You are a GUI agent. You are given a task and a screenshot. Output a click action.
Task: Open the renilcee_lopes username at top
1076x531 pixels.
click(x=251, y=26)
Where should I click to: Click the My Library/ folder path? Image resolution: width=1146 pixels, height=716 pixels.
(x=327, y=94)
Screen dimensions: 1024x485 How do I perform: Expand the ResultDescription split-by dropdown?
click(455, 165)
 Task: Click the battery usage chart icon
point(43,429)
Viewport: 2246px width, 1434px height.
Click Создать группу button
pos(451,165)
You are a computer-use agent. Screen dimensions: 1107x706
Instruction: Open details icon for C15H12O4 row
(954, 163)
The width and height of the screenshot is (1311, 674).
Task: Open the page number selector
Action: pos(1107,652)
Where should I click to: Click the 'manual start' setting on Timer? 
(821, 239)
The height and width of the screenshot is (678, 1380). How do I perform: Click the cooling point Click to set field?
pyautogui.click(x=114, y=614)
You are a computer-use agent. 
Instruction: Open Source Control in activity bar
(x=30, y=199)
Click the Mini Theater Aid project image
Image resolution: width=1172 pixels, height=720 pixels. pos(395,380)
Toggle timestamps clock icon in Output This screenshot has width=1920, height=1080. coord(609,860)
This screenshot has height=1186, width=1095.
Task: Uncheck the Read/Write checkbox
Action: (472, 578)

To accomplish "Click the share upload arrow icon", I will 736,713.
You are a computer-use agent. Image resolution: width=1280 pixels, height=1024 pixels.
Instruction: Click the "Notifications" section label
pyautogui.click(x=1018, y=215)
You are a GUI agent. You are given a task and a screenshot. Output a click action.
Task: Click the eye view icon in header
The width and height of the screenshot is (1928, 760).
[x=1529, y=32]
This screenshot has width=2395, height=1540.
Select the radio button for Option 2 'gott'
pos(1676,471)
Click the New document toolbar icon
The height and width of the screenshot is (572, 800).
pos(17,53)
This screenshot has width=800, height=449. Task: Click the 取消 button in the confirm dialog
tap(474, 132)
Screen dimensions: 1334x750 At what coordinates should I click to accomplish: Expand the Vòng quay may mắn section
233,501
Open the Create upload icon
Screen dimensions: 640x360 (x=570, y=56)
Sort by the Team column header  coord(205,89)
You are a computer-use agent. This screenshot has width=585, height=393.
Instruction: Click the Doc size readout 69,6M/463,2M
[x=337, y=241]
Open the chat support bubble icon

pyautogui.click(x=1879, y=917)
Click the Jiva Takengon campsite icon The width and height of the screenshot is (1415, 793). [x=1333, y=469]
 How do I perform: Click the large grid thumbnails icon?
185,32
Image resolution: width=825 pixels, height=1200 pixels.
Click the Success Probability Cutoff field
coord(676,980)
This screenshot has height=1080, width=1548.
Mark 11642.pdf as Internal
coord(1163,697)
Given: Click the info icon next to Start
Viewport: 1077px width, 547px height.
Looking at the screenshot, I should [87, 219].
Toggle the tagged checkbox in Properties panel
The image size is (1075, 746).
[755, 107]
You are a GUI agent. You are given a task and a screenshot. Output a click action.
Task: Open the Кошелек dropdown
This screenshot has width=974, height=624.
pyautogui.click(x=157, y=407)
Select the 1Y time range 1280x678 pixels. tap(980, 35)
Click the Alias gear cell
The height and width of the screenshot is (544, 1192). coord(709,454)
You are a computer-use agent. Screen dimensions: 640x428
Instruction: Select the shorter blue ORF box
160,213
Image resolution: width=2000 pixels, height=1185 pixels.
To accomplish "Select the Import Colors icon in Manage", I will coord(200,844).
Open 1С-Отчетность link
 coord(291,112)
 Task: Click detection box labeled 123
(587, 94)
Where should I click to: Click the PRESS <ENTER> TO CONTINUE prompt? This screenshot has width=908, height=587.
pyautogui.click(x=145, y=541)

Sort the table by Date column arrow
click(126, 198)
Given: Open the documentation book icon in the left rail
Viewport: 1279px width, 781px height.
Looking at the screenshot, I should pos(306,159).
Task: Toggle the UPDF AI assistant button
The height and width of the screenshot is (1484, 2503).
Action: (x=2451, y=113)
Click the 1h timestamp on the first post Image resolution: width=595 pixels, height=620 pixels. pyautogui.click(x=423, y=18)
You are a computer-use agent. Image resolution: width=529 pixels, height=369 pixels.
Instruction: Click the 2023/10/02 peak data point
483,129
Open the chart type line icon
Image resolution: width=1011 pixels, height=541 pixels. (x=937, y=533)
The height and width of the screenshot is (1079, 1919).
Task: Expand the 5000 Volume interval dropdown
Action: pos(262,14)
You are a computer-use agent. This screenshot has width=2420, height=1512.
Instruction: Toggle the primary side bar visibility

*****

Please rewrite all the entries above, renaming "computer-use agent" to "desktop assistant" wherever it occurs and leaving everything else unchanged.

* **Complete output**
You are a GUI agent. You are given a task and a screenshot. Output a click action.
Task: Open the renilcee_lopes username at top
1076x531 pixels.
click(x=251, y=26)
Where should I click to: Click the My Library/ folder path? Image resolution: width=1146 pixels, height=716 pixels.
(x=327, y=94)
Screen dimensions: 1024x485 How do I perform: Expand the ResultDescription split-by dropdown?
click(455, 165)
 Task: Click the battery usage chart icon
point(43,429)
Viewport: 2246px width, 1434px height.
Click Создать группу button
pos(451,165)
You are a desktop assistant. Screen dimensions: 1107x706
Instruction: Open details icon for C15H12O4 row
(954, 163)
The width and height of the screenshot is (1311, 674).
Task: Open the page number selector
Action: pos(1107,652)
Where should I click to: Click the 'manual start' setting on Timer? 
(821, 239)
The height and width of the screenshot is (678, 1380). How do I perform: Click the cooling point Click to set field?
pyautogui.click(x=114, y=614)
You are a desktop assistant. 
Instruction: Open Source Control in activity bar
(x=30, y=199)
Click the Mini Theater Aid project image
Image resolution: width=1172 pixels, height=720 pixels. pos(395,380)
Toggle timestamps clock icon in Output This screenshot has width=1920, height=1080. coord(609,860)
This screenshot has height=1186, width=1095.
Task: Uncheck the Read/Write checkbox
Action: (472, 578)

To accomplish "Click the share upload arrow icon", I will 736,713.
You are a desktop assistant. Image resolution: width=1280 pixels, height=1024 pixels.
Instruction: Click the "Notifications" section label
pyautogui.click(x=1018, y=215)
You are a GUI agent. You are given a task and a screenshot. Output a click action.
Task: Click the eye view icon in header
The width and height of the screenshot is (1928, 760).
[x=1529, y=32]
This screenshot has width=2395, height=1540.
Select the radio button for Option 2 'gott'
pos(1676,471)
Click the New document toolbar icon
The height and width of the screenshot is (572, 800).
pos(17,53)
This screenshot has width=800, height=449. Task: Click the 取消 button in the confirm dialog
tap(474, 132)
Screen dimensions: 1334x750 At what coordinates should I click to accomplish: Expand the Vòng quay may mắn section
233,501
Open the Create upload icon
Screen dimensions: 640x360 (x=570, y=56)
Sort by the Team column header  coord(205,89)
You are a desktop assistant. This screenshot has width=585, height=393.
Instruction: Click the Doc size readout 69,6M/463,2M
[x=337, y=241]
Open the chat support bubble icon

pyautogui.click(x=1879, y=917)
Click the Jiva Takengon campsite icon The width and height of the screenshot is (1415, 793). [x=1333, y=469]
 How do I perform: Click the large grid thumbnails icon?
185,32
Image resolution: width=825 pixels, height=1200 pixels.
Click the Success Probability Cutoff field
coord(676,980)
This screenshot has height=1080, width=1548.
Mark 11642.pdf as Internal
coord(1163,697)
Given: Click the info icon next to Start
Viewport: 1077px width, 547px height.
Looking at the screenshot, I should [87, 219].
Toggle the tagged checkbox in Properties panel
The image size is (1075, 746).
[755, 107]
You are a GUI agent. You are given a task and a screenshot. Output a click action.
Task: Open the Кошелек dropdown
This screenshot has width=974, height=624.
pyautogui.click(x=157, y=407)
Select the 1Y time range 1280x678 pixels. tap(980, 35)
Click the Alias gear cell
The height and width of the screenshot is (544, 1192). coord(709,454)
You are a desktop assistant. Screen dimensions: 640x428
Instruction: Select the shorter blue ORF box
160,213
Image resolution: width=2000 pixels, height=1185 pixels.
To accomplish "Select the Import Colors icon in Manage", I will coord(200,844).
Open 1С-Отчетность link
 coord(291,112)
 Task: Click detection box labeled 123
(587, 94)
Where should I click to: Click the PRESS <ENTER> TO CONTINUE prompt? This screenshot has width=908, height=587.
pyautogui.click(x=145, y=541)

Sort the table by Date column arrow
click(126, 198)
Given: Open the documentation book icon in the left rail
Viewport: 1279px width, 781px height.
Looking at the screenshot, I should pos(306,159).
Task: Toggle the UPDF AI assistant button
The height and width of the screenshot is (1484, 2503).
Action: (x=2451, y=113)
Click the 1h timestamp on the first post Image resolution: width=595 pixels, height=620 pixels. pyautogui.click(x=423, y=18)
You are a desktop assistant. Image resolution: width=529 pixels, height=369 pixels.
Instruction: Click the 2023/10/02 peak data point
483,129
Open the chart type line icon
Image resolution: width=1011 pixels, height=541 pixels. (x=937, y=533)
The height and width of the screenshot is (1079, 1919).
Task: Expand the 5000 Volume interval dropdown
Action: pos(262,14)
You are a desktop assistant. This screenshot has width=2420, height=1512.
Instruction: Toggle the primary side bar visibility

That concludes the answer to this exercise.